* _Exercise aim_:
Please write out all of the material below again, replacing "GUI agent" with "screen assistant" wherever it occurs and leaving everything else unchanged.

** begin **

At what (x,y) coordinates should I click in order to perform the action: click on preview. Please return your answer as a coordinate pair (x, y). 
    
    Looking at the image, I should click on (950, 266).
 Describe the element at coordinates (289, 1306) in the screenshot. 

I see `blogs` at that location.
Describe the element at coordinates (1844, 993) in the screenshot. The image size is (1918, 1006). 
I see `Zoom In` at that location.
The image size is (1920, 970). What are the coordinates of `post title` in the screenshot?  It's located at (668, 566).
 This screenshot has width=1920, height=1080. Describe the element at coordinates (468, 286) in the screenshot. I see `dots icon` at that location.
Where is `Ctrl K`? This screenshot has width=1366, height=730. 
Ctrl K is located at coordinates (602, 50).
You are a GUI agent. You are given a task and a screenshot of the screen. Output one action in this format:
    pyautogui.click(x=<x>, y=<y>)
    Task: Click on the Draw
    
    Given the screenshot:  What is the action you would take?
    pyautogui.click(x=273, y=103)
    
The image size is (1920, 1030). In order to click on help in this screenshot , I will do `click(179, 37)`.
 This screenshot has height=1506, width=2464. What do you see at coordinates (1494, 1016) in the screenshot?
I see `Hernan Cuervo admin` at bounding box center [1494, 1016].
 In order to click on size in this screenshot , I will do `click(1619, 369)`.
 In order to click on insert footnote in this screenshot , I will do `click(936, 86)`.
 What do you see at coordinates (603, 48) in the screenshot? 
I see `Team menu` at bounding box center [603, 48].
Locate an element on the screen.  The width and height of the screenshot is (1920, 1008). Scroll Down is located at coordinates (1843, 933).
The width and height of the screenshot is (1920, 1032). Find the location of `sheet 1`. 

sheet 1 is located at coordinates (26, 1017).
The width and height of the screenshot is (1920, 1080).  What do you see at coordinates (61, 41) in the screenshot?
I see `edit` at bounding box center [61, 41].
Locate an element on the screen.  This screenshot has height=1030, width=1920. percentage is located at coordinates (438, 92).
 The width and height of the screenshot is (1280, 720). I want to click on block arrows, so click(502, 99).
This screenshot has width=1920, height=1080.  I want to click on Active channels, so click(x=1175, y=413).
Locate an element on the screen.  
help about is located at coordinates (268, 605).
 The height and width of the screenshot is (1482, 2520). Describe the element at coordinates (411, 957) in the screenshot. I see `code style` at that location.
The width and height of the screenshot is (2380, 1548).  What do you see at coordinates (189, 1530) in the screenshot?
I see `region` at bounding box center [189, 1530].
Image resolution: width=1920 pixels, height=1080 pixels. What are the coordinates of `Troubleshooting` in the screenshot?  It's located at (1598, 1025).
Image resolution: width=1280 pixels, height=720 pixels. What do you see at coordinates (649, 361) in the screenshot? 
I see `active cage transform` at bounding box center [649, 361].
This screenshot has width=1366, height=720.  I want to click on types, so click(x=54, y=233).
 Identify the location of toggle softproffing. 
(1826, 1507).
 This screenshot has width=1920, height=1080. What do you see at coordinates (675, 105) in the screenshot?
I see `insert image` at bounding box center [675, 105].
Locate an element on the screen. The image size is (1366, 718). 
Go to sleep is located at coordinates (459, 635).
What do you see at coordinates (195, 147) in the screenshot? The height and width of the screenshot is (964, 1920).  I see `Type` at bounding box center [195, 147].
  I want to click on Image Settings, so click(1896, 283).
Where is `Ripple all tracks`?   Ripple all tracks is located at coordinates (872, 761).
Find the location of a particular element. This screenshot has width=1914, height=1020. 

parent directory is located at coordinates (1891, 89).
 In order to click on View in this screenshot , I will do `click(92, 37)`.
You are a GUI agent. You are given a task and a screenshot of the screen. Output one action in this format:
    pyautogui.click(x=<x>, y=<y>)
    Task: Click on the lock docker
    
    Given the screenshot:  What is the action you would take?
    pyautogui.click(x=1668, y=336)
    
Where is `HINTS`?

** end **

* _Result below_:
At what (x,y) coordinates should I click in order to perform the action: click on preview. Please return your answer as a coordinate pair (x, y). 
    
    Looking at the image, I should click on (950, 266).
 Describe the element at coordinates (289, 1306) in the screenshot. 

I see `blogs` at that location.
Describe the element at coordinates (1844, 993) in the screenshot. The image size is (1918, 1006). 
I see `Zoom In` at that location.
The image size is (1920, 970). What are the coordinates of `post title` in the screenshot?  It's located at (668, 566).
 This screenshot has width=1920, height=1080. Describe the element at coordinates (468, 286) in the screenshot. I see `dots icon` at that location.
Where is `Ctrl K`? This screenshot has width=1366, height=730. 
Ctrl K is located at coordinates (602, 50).
You are a screen assistant. You are given a task and a screenshot of the screen. Output one action in this format:
    pyautogui.click(x=<x>, y=<y>)
    Task: Click on the Draw
    
    Given the screenshot:  What is the action you would take?
    pyautogui.click(x=273, y=103)
    
The image size is (1920, 1030). In order to click on help in this screenshot , I will do `click(179, 37)`.
 This screenshot has height=1506, width=2464. What do you see at coordinates (1494, 1016) in the screenshot?
I see `Hernan Cuervo admin` at bounding box center [1494, 1016].
 In order to click on size in this screenshot , I will do `click(1619, 369)`.
 In order to click on insert footnote in this screenshot , I will do `click(936, 86)`.
 What do you see at coordinates (603, 48) in the screenshot? 
I see `Team menu` at bounding box center [603, 48].
Locate an element on the screen.  The width and height of the screenshot is (1920, 1008). Scroll Down is located at coordinates (1843, 933).
The width and height of the screenshot is (1920, 1032). Find the location of `sheet 1`. 

sheet 1 is located at coordinates (26, 1017).
The width and height of the screenshot is (1920, 1080).  What do you see at coordinates (61, 41) in the screenshot?
I see `edit` at bounding box center [61, 41].
Locate an element on the screen.  This screenshot has height=1030, width=1920. percentage is located at coordinates (438, 92).
 The width and height of the screenshot is (1280, 720). I want to click on block arrows, so click(502, 99).
This screenshot has width=1920, height=1080.  I want to click on Active channels, so click(x=1175, y=413).
Locate an element on the screen.  
help about is located at coordinates (268, 605).
 The height and width of the screenshot is (1482, 2520). Describe the element at coordinates (411, 957) in the screenshot. I see `code style` at that location.
The width and height of the screenshot is (2380, 1548).  What do you see at coordinates (189, 1530) in the screenshot?
I see `region` at bounding box center [189, 1530].
Image resolution: width=1920 pixels, height=1080 pixels. What are the coordinates of `Troubleshooting` in the screenshot?  It's located at (1598, 1025).
Image resolution: width=1280 pixels, height=720 pixels. What do you see at coordinates (649, 361) in the screenshot? 
I see `active cage transform` at bounding box center [649, 361].
This screenshot has width=1366, height=720.  I want to click on types, so click(x=54, y=233).
 Identify the location of toggle softproffing. 
(1826, 1507).
 This screenshot has width=1920, height=1080. What do you see at coordinates (675, 105) in the screenshot?
I see `insert image` at bounding box center [675, 105].
Locate an element on the screen. The image size is (1366, 718). 
Go to sleep is located at coordinates (459, 635).
What do you see at coordinates (195, 147) in the screenshot? The height and width of the screenshot is (964, 1920).  I see `Type` at bounding box center [195, 147].
  I want to click on Image Settings, so click(1896, 283).
Where is `Ripple all tracks`?   Ripple all tracks is located at coordinates (872, 761).
Find the location of a particular element. This screenshot has width=1914, height=1020. 

parent directory is located at coordinates (1891, 89).
 In order to click on View in this screenshot , I will do `click(92, 37)`.
You are a screen assistant. You are given a task and a screenshot of the screen. Output one action in this format:
    pyautogui.click(x=<x>, y=<y>)
    Task: Click on the lock docker
    
    Given the screenshot:  What is the action you would take?
    pyautogui.click(x=1668, y=336)
    
Where is `HINTS`?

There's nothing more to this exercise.